Global data centre electricity consumption is projected to more than double between 2024 and 2030, reaching approximately 945 terawatt-hours annually, according to data compiled by the International Energy Agency. The United States hosts the largest share of this capacity, accounting for roughly one-third of global data centre electricity demand.

The IEA attributes much of the projected growth to AI workloads, which are significantly more energy-intensive than traditional cloud computing tasks. Training large language models and running inference at scale requires compute infrastructure that consumes orders of magnitude more power per unit of output compared to conventional server workloads.

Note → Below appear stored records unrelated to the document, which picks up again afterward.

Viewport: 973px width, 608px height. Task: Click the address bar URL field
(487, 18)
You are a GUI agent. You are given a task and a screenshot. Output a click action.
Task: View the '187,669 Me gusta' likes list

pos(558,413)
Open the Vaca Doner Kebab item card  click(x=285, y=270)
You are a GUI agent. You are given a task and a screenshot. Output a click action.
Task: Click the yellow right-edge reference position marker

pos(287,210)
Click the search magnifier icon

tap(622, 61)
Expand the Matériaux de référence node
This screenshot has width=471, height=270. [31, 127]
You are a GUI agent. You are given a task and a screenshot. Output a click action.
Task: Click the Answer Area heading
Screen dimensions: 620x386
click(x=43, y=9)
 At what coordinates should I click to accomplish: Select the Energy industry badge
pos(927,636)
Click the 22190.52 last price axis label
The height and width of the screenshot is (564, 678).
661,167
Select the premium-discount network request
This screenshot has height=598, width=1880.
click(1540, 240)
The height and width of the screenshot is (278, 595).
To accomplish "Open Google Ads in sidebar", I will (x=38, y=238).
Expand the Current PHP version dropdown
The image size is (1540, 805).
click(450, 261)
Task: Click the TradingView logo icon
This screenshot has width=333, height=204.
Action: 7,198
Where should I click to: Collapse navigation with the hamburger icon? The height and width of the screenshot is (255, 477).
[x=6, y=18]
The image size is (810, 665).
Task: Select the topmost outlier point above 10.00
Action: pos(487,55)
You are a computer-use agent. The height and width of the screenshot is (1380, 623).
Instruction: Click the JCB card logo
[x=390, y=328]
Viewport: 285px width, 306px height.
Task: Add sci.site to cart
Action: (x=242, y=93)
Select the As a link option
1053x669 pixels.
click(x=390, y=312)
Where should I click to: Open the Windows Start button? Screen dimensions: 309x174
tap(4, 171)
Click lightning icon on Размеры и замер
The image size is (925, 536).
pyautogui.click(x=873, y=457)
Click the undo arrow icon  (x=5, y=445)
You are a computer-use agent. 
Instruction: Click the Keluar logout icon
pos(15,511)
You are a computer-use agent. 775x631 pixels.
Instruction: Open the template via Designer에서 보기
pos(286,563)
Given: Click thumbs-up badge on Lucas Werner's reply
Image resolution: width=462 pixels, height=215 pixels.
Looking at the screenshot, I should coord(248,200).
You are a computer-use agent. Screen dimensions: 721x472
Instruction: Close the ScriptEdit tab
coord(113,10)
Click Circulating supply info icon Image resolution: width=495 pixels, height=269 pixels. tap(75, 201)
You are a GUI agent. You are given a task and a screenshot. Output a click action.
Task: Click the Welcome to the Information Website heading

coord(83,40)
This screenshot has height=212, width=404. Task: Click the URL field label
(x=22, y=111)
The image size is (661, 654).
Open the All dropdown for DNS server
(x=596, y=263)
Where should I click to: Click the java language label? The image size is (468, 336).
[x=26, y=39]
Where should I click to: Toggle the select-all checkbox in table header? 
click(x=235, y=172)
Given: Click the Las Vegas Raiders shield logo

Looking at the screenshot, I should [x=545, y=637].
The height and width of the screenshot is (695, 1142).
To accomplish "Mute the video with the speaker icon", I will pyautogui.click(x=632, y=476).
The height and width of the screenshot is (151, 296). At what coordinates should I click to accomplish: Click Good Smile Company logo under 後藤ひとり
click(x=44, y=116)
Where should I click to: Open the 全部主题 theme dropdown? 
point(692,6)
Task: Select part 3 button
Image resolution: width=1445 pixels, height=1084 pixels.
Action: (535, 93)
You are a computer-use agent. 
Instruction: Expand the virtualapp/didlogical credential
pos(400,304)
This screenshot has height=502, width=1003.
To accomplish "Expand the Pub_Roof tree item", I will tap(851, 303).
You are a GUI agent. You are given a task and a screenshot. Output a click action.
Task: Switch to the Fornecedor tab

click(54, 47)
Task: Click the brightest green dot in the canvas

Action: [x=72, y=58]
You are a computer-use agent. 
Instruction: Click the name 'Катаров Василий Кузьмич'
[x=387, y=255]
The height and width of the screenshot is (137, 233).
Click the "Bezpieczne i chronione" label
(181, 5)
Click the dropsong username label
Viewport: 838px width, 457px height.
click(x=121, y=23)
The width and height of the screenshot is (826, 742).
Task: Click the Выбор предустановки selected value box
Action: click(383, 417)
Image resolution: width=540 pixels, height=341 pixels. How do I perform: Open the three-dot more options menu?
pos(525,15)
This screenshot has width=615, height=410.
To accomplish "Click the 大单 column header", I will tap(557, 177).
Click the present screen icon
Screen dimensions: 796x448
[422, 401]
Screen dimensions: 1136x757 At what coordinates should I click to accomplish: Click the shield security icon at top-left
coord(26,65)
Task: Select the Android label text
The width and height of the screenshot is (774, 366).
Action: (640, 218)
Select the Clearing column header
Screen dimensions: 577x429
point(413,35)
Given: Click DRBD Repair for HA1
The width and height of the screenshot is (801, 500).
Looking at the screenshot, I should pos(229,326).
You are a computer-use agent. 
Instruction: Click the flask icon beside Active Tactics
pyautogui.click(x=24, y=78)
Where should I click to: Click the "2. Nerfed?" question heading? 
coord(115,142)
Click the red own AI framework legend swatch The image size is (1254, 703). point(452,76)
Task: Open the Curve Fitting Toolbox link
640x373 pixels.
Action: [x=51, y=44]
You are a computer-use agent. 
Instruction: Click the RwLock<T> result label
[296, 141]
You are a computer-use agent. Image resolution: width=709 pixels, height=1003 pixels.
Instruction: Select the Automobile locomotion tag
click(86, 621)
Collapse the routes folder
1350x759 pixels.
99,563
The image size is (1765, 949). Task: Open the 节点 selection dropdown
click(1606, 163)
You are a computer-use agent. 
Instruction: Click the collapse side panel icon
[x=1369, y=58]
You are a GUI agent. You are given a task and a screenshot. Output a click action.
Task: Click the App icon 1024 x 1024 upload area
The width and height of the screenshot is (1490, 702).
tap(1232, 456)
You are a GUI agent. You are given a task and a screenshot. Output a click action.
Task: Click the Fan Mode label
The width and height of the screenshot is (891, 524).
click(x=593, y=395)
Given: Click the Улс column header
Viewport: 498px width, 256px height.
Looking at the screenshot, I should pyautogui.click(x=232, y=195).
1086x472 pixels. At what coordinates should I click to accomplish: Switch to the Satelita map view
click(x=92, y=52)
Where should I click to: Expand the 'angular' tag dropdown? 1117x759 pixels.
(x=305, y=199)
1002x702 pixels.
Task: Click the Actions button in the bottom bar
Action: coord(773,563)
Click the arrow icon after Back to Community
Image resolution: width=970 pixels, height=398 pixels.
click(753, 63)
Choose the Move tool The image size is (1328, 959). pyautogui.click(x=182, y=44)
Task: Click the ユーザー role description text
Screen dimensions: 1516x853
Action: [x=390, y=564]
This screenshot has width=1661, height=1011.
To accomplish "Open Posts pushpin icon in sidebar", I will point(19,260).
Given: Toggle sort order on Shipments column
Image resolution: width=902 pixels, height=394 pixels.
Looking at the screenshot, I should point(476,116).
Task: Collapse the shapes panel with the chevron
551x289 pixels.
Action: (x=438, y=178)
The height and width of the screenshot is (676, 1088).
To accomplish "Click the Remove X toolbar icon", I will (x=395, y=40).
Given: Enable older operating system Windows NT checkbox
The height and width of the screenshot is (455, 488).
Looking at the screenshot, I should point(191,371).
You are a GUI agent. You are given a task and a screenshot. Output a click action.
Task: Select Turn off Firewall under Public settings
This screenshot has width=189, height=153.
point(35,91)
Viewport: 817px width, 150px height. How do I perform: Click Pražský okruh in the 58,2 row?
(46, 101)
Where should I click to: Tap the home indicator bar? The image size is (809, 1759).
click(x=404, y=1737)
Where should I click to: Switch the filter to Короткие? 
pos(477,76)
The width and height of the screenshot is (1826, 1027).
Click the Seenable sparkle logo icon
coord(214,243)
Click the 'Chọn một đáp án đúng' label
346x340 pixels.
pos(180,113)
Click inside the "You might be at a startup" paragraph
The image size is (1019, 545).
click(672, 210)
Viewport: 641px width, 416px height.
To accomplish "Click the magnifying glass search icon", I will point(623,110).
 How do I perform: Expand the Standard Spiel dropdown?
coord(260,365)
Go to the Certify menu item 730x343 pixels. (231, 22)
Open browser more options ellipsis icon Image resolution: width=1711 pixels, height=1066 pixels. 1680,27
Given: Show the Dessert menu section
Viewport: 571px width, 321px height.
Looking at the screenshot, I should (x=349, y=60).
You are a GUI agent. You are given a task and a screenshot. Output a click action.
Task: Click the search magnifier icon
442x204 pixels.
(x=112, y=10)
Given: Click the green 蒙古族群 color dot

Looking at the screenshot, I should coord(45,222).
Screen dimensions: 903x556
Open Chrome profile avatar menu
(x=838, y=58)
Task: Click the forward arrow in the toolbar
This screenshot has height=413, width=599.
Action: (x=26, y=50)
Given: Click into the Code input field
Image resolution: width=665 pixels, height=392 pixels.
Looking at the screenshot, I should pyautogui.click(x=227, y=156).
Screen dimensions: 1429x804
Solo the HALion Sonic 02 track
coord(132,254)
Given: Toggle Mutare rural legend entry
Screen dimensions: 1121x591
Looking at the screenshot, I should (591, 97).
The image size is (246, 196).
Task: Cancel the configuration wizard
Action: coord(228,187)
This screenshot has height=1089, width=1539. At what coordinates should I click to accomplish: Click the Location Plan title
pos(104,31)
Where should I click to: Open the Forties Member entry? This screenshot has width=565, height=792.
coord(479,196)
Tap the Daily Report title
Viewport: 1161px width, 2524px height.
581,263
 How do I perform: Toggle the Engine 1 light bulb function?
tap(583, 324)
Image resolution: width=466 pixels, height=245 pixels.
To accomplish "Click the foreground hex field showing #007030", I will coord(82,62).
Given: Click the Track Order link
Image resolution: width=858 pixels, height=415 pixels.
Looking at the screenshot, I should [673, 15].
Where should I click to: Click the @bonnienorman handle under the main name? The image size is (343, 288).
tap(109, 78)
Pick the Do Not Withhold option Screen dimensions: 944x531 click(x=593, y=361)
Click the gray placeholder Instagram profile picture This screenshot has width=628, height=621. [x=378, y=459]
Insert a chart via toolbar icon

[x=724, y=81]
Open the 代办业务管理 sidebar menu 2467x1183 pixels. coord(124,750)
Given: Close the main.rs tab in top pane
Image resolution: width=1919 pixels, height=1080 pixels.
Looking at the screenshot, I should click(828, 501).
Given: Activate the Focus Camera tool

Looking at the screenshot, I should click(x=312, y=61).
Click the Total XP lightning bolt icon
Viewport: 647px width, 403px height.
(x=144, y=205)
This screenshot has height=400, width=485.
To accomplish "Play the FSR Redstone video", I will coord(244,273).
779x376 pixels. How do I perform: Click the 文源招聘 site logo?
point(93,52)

In 2023, data centres globally consumed an estimated 415 terawatt-hours of electricity, or approximately 1.6 percent of total global electricity demand. The IEA's central scenario projects that figure rising to between 800 and 1,050 terawatt-hours by 2030, depending on the pace of AI deployment and improvements in hardware efficiency.

United States data centres consumed approximately 200 terawatt-hours in 2023. New hyperscale campuses under construction across the Southeast, Mid-Atlantic, and Midwest are expected to significantly increase that figure over the next five years.

The IEA notes that efficiency improvements in chips, cooling systems, and facility design will partially offset raw demand growth, but are unlikely to prevent a net increase in absolute electricity consumption across the sector.